Nella consapevolezza di questo ruolo innegabile del cattolicesimo, a Palazzo Borromeo martedì sera sono convenute alte cariche dello Stato e autorevoli rappresentanti della Santa Sede. Nel cortile dello storico edificio di viale delle Belle Arti erano infatti seduti il presidente del Senato italiano, Renato Schifani, alcuni rappresentanti del Governo, esponenti politici e e i presidenti delle Conferenze episcopali regionali. All'incontro hanno preso la parola il cardinale presidente della Conferenza episcopale italiana, Angelo Bagnasco, il sottosegretario alla Presidenza del Consiglio dei ministri Gianni Letta, il sostituto per gli Affari generali della Segreteria di Stato, arcivescovo Giovanni Angelo Becciu, il presidente della Conferenza dei presidenti delle Regioni italiane, Vasco Errani. Dei loro interventi pubblichiamo ampi stralci in queste pagine.

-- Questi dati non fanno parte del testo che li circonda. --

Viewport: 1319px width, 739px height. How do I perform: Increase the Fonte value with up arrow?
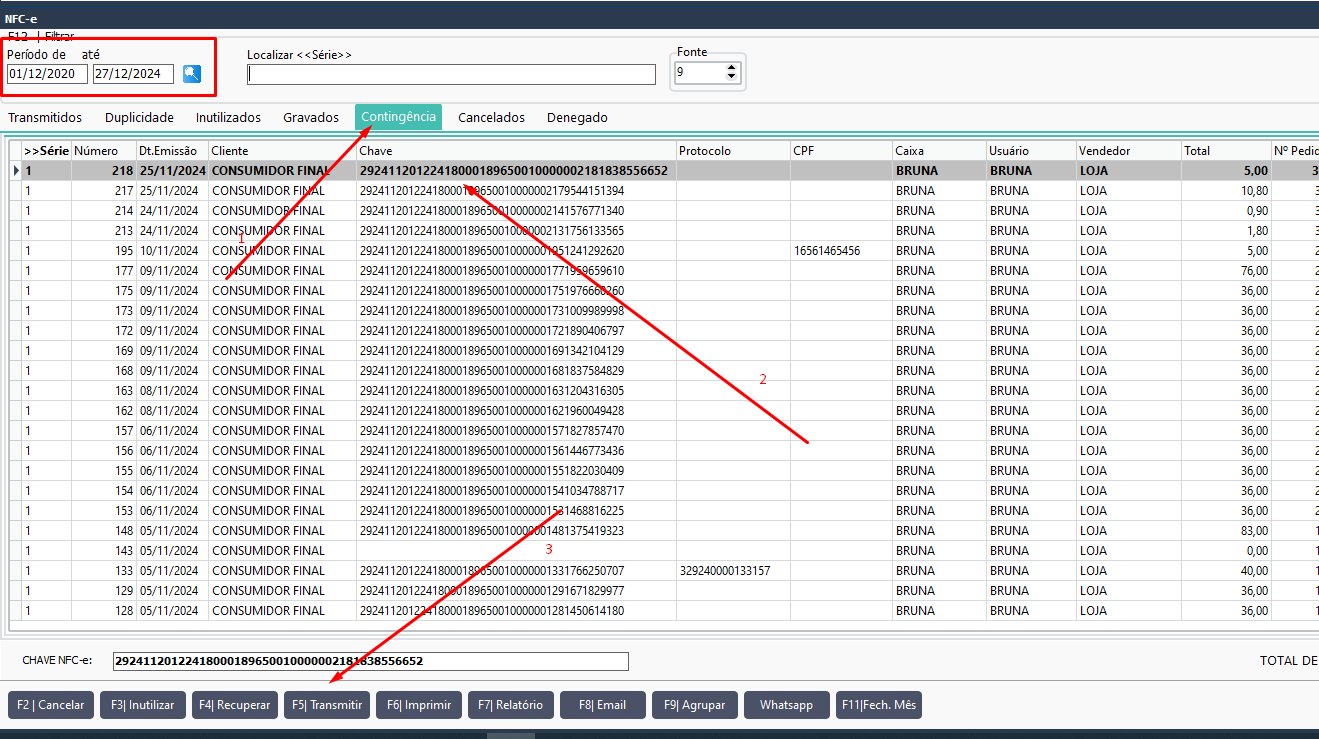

Il ministro degli Esteri italiano, Franco Frattini, nel suo discorso non previsto nel programma, ha poi affrontato alcuni temi che l'attualità impone all'attenzione dello Stato e della Chiesa: fra questi la difesa della libertà religiosa nel mondo, là dove essa è messa in discussione sia attraverso atti concreti di violenza sia attraverso la negazione alla fede di uno spazio pubblico nelle democrazie occidentali: "Le battaglie - ha detto il ministro - contro la pena di morte, che hanno visto idealità laiche e cattoliche combattere insieme, quelle per un ambiente sostenibile, contro la povertà, sono solo alcuni esempi di convergenza fra Stato italiano e Santa Sede sul fronte internazionale, esempi in cui parliamo di diritti assoluti delle persone, non negoziabili in base a egoismi o convenienze". Frattini ha ricordato "l'azione sinergica svolta per difendere la libertà di esporre il crocifisso in luoghi pubblici, riconosciuta infine dalla Corte europea dei Diritti dell'Uomo". E ha concluso: "Con questa iniziativa, l'Italia ha difeso la sua storia: che è quella di un Paese aperto e tollerante, in cui l'esibizione del simbolo del cristianesimo, punto di riferimento spirituale per la maggioranza dei cittadini ed elemento fondante dell'identità nazionale ed europea, rappresenta un messaggio di apertura, di rispetto, di amore per gli altri".